[
https://issues.apache.org/jira/browse/HCATALOG-545?page=com.atlassian.jira.plugin.system.issuetabpanels:comment-tabpanel&focusedCommentId=13491157#comment-13491157
]
Feng Peng commented on HCATALOG-545:
------------------------------------
We would propose to add a thread local variable to FileOutputCommitterContainer
to collect the committed tables/partitions and roll them back when failures
happen. Any suggestions?
Thanks!
Feng
> Improve failure recovery for FileOutputCommitterContainer
> ---------------------------------------------------------
>
> Key: HCATALOG-545
> URL: https://issues.apache.org/jira/browse/HCATALOG-545
> Project: HCatalog
> Issue Type: Bug
> Components: mapreduce
> Affects Versions: 0.4, 0.5
> Reporter: Feng Peng
>
> When a M/R job creates partitions in multiple Hive tables, all partitions are
> committed in the same cleanup task via multiple instances of the
> FileOutputCommitterContainer.
> Currently, when one of the FileOutputCommitterContainer fails, the cleanup
> task exits with failure and retries.

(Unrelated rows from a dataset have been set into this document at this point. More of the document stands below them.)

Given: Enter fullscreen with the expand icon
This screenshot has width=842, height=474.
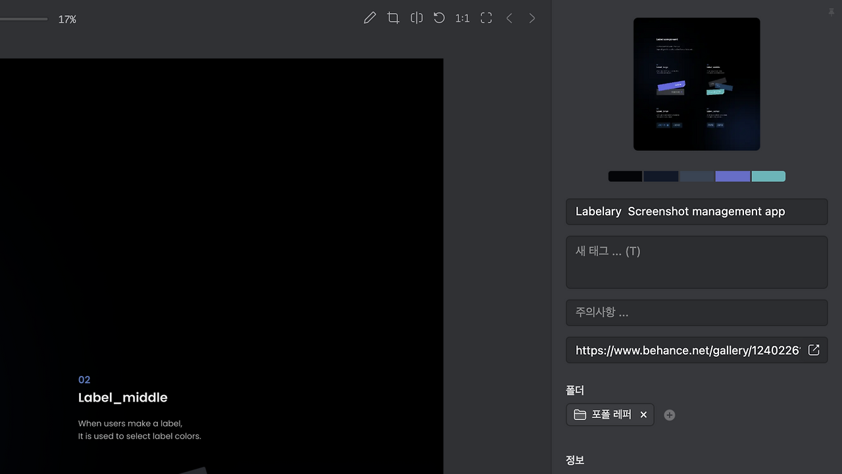Looking at the screenshot, I should 485,18.
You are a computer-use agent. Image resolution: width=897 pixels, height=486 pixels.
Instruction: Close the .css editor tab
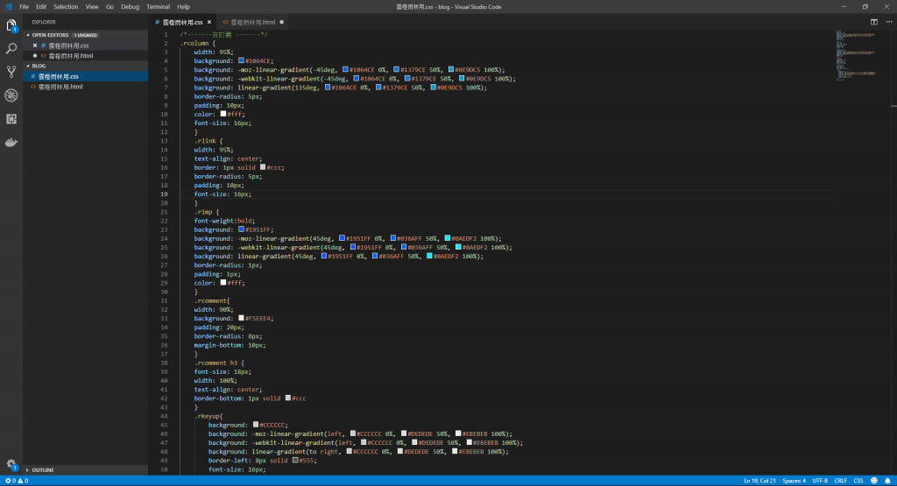click(x=209, y=22)
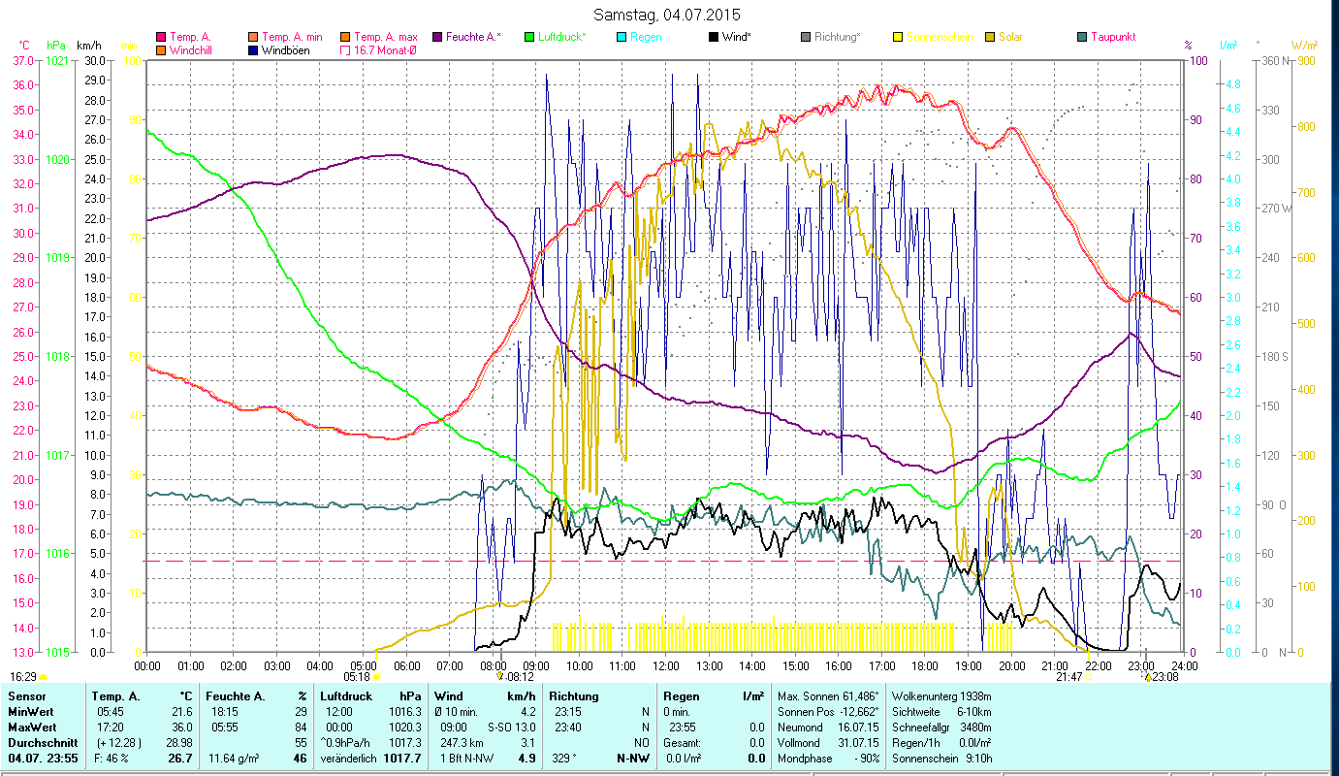
Task: Click the 16.7 Monat-Ø legend box
Action: pos(345,50)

However, the retry would be blocked by
> "partition exists" error caused by the partial commits.
> Instead, the cleanup task should roll back all previous commits to the
> different tables in case of failure so that the next retry can continue.
> Also, if all retries of the cleanup taks fail, no partial commit should be
> left in the Hive metastore.
--
This message is automatically generated by JIRA.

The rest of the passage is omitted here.